■ EXERCISE DETAILS
Using the listing, copy each whole line that features "computer".

=-=-=

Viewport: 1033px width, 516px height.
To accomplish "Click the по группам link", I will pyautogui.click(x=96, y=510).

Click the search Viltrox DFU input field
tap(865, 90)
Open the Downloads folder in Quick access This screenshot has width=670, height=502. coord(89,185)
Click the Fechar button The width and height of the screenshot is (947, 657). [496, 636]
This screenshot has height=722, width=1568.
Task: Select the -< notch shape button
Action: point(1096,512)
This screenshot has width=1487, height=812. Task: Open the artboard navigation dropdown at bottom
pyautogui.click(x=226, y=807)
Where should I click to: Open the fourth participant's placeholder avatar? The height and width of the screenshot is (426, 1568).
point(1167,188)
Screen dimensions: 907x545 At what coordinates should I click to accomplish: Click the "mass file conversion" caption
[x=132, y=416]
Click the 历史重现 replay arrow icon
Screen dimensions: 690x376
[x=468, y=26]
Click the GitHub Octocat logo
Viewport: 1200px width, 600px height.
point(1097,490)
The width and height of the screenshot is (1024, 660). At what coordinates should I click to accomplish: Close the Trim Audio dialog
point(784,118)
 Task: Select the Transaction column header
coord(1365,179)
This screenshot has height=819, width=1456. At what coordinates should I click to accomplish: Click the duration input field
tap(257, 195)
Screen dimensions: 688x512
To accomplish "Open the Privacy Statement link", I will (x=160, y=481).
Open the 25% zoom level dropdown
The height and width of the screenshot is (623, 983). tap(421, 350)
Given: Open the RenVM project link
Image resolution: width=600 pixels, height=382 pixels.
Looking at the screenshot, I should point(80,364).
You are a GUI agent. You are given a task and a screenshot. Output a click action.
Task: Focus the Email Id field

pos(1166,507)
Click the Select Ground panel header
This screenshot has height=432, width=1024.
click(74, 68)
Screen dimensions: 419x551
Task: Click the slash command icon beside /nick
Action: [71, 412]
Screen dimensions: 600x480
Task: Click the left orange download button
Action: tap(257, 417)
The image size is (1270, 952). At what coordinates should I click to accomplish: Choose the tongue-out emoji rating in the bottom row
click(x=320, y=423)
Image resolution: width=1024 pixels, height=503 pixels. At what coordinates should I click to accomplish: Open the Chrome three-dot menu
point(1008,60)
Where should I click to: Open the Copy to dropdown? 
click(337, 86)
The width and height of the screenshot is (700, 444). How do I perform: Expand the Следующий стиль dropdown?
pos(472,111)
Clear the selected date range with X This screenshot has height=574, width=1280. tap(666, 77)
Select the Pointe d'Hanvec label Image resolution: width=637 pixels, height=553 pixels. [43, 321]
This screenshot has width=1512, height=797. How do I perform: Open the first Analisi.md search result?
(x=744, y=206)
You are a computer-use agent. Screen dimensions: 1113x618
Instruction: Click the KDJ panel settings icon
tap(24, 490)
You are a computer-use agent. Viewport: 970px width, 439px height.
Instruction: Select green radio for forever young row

=-=-=

■ EXERCISE OUTPUT
You are a computer-use agent. Screen dimensions: 1113x618
You are a computer-use agent. Viewport: 970px width, 439px height.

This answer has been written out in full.